Publié le 7 janvier 2026 16h58. Le fabricant d’optique de précision Zeiss prévoit de supprimer environ un tiers des 400 postes de son site de Göttingen d’ici 2030, une décision qui suscite de vives inquiétudes syndicales quant à l’avenir de l’établissement.
- Zeiss souhaite réduire ses effectifs à Göttingen d’environ 140 personnes d’ici 2030.
- IG Metall et le comité d’entreprise rejettent ce plan, estimant qu’il manque de vision à long terme.
- L’entreprise invoque des impératifs économiques et la nécessité de rester compétitive.
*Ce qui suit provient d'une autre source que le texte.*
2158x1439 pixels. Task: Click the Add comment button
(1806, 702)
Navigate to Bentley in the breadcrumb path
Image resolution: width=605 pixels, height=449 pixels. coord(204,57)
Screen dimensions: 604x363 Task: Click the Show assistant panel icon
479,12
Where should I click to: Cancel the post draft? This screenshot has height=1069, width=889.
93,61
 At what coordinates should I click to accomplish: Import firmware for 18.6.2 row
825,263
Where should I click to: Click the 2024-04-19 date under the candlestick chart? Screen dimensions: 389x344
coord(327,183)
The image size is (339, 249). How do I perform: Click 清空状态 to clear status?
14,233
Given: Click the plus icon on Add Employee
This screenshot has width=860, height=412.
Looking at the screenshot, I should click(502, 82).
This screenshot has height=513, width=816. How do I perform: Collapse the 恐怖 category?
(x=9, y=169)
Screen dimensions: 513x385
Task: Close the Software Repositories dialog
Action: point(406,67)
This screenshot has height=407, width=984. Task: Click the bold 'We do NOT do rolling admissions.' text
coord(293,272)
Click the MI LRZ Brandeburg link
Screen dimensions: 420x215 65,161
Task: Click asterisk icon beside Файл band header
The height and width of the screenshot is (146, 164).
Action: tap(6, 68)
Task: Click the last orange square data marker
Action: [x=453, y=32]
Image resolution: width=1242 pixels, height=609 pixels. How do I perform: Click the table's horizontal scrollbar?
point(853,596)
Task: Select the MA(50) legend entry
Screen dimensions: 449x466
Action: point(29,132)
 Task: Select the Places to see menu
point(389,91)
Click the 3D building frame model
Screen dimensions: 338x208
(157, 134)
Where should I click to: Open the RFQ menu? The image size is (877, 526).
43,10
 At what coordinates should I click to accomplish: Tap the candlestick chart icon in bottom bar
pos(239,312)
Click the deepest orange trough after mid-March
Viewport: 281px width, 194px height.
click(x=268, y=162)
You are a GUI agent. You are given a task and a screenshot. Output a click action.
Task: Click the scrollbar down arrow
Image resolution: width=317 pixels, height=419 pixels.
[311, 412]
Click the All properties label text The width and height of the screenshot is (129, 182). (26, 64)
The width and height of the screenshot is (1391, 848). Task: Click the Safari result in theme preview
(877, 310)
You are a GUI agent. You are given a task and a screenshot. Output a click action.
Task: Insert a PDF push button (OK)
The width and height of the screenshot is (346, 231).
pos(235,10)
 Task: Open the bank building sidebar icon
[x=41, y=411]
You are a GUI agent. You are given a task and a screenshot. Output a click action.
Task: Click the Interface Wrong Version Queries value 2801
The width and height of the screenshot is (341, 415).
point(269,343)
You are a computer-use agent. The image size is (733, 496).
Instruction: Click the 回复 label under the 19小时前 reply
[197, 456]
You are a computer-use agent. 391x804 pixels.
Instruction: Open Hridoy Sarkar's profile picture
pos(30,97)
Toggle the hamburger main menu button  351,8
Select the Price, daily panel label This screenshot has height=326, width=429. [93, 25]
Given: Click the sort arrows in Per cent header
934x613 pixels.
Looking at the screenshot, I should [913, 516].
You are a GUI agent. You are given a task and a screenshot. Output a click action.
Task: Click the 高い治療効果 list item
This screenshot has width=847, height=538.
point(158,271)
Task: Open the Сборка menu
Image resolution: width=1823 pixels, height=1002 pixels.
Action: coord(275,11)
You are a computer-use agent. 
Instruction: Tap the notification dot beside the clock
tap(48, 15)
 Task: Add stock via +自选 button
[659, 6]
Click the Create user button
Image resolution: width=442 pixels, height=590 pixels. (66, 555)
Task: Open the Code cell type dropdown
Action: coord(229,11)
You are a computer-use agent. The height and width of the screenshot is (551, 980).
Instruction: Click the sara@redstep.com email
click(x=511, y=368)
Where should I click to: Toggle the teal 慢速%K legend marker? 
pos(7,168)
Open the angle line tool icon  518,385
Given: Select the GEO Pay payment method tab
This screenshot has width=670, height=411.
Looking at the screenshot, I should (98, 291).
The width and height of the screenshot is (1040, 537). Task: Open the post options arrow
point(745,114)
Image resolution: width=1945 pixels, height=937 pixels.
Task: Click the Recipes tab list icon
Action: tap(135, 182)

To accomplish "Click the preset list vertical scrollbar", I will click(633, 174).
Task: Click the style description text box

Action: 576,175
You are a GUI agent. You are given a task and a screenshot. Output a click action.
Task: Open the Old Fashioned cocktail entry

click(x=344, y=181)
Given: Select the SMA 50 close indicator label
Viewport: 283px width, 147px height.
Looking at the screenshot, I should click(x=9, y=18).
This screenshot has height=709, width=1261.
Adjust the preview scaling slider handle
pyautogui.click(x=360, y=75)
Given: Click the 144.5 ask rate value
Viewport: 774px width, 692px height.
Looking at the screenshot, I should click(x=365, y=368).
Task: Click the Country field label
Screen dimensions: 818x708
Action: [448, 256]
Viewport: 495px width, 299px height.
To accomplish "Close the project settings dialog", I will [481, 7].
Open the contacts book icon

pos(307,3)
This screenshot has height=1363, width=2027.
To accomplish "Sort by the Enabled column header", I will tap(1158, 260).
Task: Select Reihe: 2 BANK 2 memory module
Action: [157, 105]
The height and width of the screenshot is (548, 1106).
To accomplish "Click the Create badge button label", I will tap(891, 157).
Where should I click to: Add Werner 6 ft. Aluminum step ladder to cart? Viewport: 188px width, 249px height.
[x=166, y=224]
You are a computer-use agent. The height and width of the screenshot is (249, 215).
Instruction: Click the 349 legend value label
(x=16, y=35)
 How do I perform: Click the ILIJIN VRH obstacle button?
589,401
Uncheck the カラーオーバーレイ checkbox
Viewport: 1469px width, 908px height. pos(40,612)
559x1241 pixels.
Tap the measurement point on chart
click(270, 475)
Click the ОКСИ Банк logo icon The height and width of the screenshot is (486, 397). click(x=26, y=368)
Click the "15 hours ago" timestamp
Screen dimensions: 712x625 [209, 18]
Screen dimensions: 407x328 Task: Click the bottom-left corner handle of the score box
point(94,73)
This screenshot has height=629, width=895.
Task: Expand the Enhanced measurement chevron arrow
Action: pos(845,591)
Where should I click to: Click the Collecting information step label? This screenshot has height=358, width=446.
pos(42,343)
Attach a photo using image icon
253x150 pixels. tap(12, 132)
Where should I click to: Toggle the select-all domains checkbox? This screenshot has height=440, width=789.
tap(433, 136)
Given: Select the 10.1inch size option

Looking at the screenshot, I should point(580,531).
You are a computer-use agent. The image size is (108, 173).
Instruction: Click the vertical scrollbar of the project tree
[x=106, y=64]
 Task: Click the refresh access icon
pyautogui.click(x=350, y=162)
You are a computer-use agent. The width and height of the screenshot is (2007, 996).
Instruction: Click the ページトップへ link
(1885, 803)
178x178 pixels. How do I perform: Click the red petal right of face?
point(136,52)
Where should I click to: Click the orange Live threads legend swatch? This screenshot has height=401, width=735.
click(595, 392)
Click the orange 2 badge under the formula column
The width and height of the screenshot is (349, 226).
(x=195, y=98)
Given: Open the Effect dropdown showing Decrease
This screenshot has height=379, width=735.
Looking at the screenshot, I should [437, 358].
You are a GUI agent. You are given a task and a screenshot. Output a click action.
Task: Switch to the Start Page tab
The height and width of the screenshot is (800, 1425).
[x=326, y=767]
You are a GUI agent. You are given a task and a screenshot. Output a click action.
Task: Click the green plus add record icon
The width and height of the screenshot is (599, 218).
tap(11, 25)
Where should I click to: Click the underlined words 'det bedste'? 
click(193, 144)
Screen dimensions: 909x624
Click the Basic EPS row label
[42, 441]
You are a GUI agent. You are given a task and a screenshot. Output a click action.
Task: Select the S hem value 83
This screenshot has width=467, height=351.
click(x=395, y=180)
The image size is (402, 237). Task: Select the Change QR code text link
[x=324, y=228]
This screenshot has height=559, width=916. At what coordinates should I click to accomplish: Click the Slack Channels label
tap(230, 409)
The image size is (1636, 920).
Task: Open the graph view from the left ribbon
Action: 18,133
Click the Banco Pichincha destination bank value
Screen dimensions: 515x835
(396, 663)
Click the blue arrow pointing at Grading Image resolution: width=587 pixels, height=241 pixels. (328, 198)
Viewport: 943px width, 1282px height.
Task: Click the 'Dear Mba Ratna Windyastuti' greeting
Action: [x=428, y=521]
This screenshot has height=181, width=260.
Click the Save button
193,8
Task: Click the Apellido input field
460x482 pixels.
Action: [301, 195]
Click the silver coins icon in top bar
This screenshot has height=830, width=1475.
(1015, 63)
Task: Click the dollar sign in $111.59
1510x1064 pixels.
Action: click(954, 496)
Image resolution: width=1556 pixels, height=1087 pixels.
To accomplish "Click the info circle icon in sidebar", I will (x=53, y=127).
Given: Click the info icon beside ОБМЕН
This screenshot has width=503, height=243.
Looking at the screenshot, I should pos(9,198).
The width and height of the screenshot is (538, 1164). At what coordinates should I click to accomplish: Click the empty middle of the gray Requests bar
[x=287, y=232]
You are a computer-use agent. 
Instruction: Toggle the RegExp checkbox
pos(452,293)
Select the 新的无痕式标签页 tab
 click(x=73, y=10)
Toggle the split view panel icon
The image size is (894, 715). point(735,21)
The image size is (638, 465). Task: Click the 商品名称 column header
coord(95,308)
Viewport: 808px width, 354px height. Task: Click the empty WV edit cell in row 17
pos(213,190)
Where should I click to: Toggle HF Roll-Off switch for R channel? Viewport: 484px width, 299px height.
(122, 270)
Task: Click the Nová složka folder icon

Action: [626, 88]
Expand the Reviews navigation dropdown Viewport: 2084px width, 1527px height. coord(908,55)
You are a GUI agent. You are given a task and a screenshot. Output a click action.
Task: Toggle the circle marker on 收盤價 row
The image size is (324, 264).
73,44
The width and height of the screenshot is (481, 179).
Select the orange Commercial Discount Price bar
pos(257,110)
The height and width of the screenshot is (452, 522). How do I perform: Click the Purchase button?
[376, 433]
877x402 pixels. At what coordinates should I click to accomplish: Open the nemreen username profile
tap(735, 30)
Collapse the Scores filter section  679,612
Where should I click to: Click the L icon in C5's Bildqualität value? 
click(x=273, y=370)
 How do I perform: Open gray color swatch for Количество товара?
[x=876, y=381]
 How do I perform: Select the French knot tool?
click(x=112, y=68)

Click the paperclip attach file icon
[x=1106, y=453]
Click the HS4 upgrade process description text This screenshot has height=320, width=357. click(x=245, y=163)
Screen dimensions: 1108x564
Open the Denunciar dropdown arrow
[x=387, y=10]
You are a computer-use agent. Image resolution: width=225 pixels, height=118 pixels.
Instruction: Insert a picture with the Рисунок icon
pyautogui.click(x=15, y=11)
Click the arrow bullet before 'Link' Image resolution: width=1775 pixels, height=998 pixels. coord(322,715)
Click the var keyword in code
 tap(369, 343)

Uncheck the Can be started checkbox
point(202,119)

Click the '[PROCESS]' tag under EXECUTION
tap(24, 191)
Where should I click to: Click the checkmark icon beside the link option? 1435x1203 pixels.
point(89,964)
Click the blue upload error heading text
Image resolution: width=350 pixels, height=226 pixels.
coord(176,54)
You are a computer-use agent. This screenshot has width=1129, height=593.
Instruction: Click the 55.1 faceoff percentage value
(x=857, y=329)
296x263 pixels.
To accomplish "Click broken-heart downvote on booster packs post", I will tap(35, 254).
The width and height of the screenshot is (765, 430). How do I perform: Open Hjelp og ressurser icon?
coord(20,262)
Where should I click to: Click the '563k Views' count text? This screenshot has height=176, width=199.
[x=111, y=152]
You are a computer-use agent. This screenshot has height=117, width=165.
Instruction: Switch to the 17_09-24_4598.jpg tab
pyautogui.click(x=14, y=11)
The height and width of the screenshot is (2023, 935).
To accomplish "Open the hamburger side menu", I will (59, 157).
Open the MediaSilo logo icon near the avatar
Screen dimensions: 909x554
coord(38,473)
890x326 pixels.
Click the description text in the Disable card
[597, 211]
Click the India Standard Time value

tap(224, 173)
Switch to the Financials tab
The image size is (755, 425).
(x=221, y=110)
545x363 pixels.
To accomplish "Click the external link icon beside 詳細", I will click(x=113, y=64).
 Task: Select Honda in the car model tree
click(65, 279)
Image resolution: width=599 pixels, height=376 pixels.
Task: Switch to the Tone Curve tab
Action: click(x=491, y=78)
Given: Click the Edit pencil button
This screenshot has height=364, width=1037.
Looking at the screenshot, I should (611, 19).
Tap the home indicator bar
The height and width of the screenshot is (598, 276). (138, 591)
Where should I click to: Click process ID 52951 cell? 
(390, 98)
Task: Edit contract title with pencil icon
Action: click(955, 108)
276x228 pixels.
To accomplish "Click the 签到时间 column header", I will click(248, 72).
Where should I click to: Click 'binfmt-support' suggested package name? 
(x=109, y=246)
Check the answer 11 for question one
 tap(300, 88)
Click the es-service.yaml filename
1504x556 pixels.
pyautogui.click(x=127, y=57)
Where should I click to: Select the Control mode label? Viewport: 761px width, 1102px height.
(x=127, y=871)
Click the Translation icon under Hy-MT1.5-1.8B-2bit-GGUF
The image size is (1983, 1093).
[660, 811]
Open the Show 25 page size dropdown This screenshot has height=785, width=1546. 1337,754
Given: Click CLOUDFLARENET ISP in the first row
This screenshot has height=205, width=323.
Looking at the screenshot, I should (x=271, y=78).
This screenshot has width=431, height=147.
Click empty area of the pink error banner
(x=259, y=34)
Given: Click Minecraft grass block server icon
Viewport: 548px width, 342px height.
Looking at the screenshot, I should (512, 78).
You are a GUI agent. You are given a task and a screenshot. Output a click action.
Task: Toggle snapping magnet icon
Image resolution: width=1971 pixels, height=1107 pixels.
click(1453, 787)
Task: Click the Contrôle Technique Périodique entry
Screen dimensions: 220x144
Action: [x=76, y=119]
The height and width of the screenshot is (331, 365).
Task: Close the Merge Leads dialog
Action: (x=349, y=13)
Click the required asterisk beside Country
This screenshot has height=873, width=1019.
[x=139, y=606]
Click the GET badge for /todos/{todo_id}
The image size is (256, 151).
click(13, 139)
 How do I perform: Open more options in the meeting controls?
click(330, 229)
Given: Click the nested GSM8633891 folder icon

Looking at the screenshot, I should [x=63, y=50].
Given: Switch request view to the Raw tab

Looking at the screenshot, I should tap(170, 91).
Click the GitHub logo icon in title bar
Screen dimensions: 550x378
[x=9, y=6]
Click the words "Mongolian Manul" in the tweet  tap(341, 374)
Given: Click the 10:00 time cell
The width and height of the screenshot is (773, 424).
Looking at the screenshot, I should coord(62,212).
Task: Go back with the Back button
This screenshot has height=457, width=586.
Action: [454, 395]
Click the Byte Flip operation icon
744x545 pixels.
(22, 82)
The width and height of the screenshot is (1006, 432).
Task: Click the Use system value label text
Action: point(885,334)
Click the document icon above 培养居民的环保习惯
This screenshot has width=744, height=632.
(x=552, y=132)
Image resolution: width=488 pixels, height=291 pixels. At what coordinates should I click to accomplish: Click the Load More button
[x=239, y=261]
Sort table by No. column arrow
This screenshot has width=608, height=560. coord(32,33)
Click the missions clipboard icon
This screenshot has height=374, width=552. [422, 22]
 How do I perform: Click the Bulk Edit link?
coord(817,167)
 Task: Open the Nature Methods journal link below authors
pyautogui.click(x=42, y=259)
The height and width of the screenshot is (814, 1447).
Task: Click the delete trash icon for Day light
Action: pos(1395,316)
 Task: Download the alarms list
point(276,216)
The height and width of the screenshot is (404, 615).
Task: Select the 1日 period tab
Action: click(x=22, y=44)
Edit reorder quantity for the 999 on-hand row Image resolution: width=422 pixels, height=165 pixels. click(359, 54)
Les négociations entre la direction de Zeiss, le comité d’entreprise et le syndicat IG Metall concernant une restructuration de l’usine de Göttingen sont au point mort. IG Metall et le comité d’entreprise s’opposent fermement aux réductions d’effectifs envisagées, dénonçant un manque de perspective d’avenir pour le site. « Si l’entreprise ne nous présente pas un concept d’avenir viable, ce site n’a pas d’avenir », a déclaré Fabian Holz, membre du comité d’entreprise, à la NDR Basse-Saxe.
Selon le syndicat, le groupe Zeiss envisage de délocaliser une partie de sa production, notamment vers la Hongrie et d’autres sites, afin de réduire ses coûts. Cette stratégie met en péril des emplois, des savoir-faire et des processus de production bien établis à Göttingen. IG Metall s’interroge également sur la viabilité économique de ce plan, craignant des conséquences potentiellement désastreuses pour le site.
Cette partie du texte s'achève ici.